*THE PROBLEM*. Only certain lines below are wanted: those starting at the line containing "Click the Librarian" and ending at the line containing "has width=910, height=2087.", both included, each retyped exactly.

*INPUT*.
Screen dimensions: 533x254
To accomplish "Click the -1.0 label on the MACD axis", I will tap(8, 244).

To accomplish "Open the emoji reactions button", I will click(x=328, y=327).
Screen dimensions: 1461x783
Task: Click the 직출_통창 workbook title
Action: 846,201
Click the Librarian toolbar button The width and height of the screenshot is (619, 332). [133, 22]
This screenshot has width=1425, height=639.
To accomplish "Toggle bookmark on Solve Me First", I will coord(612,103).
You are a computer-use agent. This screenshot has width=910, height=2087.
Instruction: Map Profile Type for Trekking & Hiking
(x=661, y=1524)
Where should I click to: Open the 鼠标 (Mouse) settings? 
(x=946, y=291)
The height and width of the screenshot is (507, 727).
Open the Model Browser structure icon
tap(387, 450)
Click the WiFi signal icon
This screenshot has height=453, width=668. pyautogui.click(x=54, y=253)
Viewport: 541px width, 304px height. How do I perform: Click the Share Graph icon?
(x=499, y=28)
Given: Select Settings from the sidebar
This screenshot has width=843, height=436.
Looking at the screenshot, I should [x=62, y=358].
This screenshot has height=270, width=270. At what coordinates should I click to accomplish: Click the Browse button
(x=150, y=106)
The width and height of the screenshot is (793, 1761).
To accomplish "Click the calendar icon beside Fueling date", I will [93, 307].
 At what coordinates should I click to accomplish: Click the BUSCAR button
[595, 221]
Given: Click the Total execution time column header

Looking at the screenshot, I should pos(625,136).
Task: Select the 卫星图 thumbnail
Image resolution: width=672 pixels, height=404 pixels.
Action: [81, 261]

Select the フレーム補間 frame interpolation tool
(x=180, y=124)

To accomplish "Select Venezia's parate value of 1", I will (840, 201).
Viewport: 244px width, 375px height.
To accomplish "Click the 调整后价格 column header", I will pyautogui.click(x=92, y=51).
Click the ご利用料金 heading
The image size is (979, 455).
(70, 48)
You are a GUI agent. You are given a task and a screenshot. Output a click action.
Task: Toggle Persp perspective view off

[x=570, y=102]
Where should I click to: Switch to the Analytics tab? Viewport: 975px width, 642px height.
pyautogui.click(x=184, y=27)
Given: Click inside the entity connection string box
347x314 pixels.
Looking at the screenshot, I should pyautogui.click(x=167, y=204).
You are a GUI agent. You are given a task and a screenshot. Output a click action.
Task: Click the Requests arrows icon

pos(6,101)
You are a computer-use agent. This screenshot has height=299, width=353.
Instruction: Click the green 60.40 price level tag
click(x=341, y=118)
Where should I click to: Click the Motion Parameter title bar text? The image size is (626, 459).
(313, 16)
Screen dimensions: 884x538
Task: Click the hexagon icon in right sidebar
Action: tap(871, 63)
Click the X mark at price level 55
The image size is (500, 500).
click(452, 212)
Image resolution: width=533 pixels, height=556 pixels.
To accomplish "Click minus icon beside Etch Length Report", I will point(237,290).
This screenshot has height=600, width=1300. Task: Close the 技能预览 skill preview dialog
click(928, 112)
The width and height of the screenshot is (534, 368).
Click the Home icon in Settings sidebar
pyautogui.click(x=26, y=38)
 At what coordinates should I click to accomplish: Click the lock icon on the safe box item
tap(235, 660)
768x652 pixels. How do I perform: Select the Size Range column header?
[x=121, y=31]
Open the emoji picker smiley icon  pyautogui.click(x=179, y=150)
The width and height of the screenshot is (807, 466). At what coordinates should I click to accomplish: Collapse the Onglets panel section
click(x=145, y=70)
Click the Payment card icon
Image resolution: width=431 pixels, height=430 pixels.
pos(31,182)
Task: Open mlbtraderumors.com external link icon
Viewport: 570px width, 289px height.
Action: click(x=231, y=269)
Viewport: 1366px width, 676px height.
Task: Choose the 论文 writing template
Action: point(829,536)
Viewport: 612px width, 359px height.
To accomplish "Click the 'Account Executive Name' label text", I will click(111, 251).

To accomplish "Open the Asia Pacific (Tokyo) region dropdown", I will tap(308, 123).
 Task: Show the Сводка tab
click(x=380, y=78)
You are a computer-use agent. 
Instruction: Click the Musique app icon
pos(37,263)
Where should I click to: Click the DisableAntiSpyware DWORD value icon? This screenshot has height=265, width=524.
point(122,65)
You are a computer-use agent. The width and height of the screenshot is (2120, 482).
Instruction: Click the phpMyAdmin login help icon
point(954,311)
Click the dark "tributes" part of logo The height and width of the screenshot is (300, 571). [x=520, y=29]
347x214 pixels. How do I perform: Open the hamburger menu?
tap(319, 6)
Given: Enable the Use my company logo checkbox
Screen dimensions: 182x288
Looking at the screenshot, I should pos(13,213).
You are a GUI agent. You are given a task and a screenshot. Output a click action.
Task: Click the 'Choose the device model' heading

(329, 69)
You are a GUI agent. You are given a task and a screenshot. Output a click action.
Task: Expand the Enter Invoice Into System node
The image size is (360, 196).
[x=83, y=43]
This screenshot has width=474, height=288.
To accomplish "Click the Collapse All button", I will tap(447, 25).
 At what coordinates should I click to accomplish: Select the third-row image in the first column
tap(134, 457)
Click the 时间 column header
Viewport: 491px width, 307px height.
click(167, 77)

*REPLY TO THE EXERCISE*.
Click the Librarian toolbar button The width and height of the screenshot is (619, 332). [133, 22]
This screenshot has width=1425, height=639.
To accomplish "Toggle bookmark on Solve Me First", I will coord(612,103).
You are a computer-use agent. This screenshot has width=910, height=2087.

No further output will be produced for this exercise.